Era conocido como el Dalí de América y el final de su vida ha sido del modo en que mueren demasiadas personas en Venezuela: asesinado por atracadores. Así ha muerto, a sus 90 años (hubiera cumplido en agosto 91) en su casa de Venezuela el pintor, muralista y escultor Antonio Otazzo, natural de La Orotava, que había emigrado a América hacía más de seis décadas.
La Asociación Cultural Otazzo, con sede en dicho municipio tinerfeño, ha informado de «la triste noticia de la injusta y cruel muerte por asesinato» del artista plástico en su residencia de Cagua, tras ser hallado sin vida por unos amigos», asesinado a puñaladas y golpes, y maniatado. Una pareja ha sido arrestada como sospechosa de este crimen, para intentar robarle su vehículo y pertenencias.
«De lo más profundo de nuestro corazón lloramos la pérdida de uno de los mas grandes artistas contemporáneos de nuestra época y damos nuestro más sentido pésame a su familia y amigos, y continuaremos trabajando para divulgar su extraordinario legado artístico», manifiesta en Facebook esta asociación, cuyo propósito es abrir un museo en La Orotava con la obra de Otazzo, que fue traída en 2017 desde Venezuela para ponerla a salvo dado que corría peligro por la crítica situación del país suramericano.
Los testigos observaron que Otazzo le abrió la puerta de su casa a la pareja con apariencia de mendigos que llevaban un coche y un niño en sus brazos. Los delincuentes fueron sorprendidos cuando intentaban llevarse el coche, cargado con varios artículos y electrodomésticos.
Su obra seguía el estilo impresionista, libre de sujeción a las normas académicas y basadas en la disociación cromática; sus cuadros son un constante estudio de la luz en sus descomposiciones y recomposiciones.
El Dalí de América según algunos críticos, era un personaje estrafalario e insólito, buen amigo del ex presidente Rafael Caldera. Las excentricidades del pintor canario-venezolano van más allá que el propio Dalí. Antonio Otazzo se consideraba un vidente, un iluminado.
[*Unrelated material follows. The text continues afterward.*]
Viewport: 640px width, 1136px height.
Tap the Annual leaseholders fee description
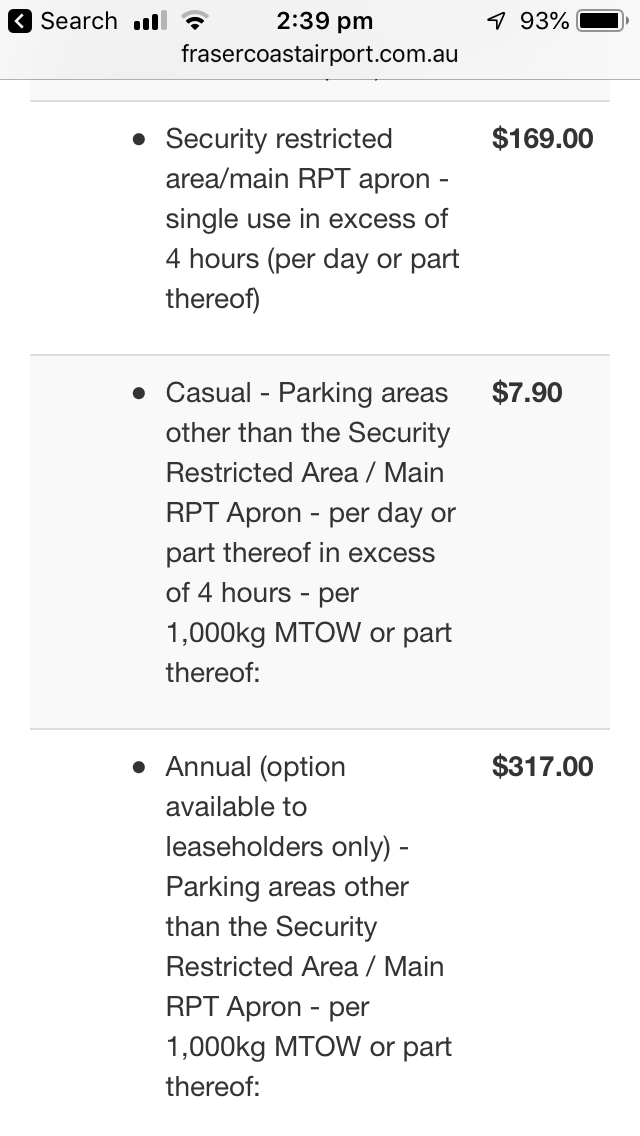(x=309, y=927)
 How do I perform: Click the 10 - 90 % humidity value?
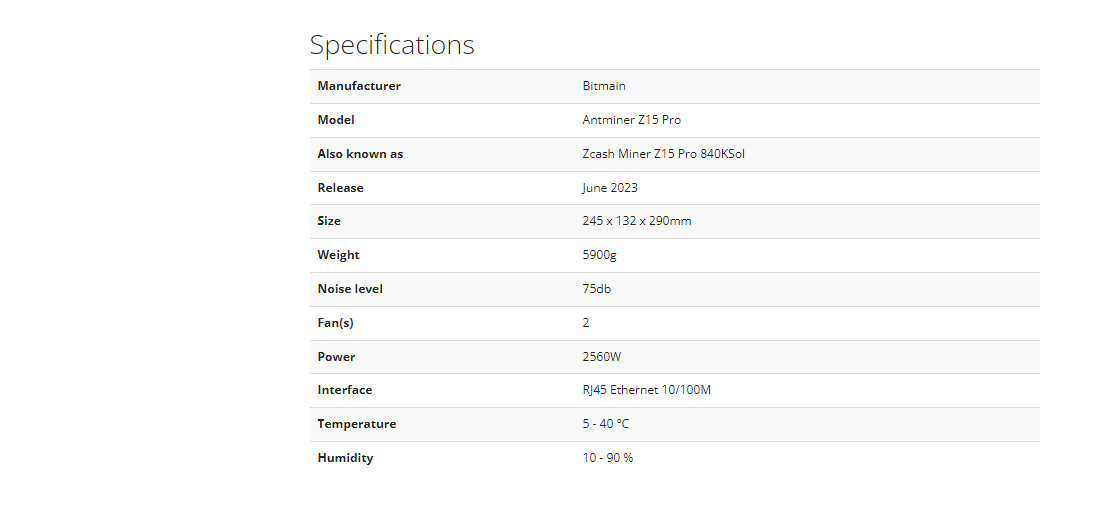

Afirmaba que hablaba frecuentemente con Picasso («se me aparece con pantalón corto y una franela blanca»). «Después de conquistar América vengo a declarar la guerra con mi filosofía del arte», proclamba, provocador.
En ese acto Otazzo intervino por videoconferencia, en la que confesó que “no se esperaba” esa acogida, que desea volver a La Orotava, y que supone una emoción muy grande que parte de su trabajo esté allí, según informó en esa ocasión la periodista Gabriela Gulesseriam en la prensa local.
El Ayuntamiento de La Orotava lamenta «este triste, injusto y deplorable suceso, y expresa el pésame a toda la familia».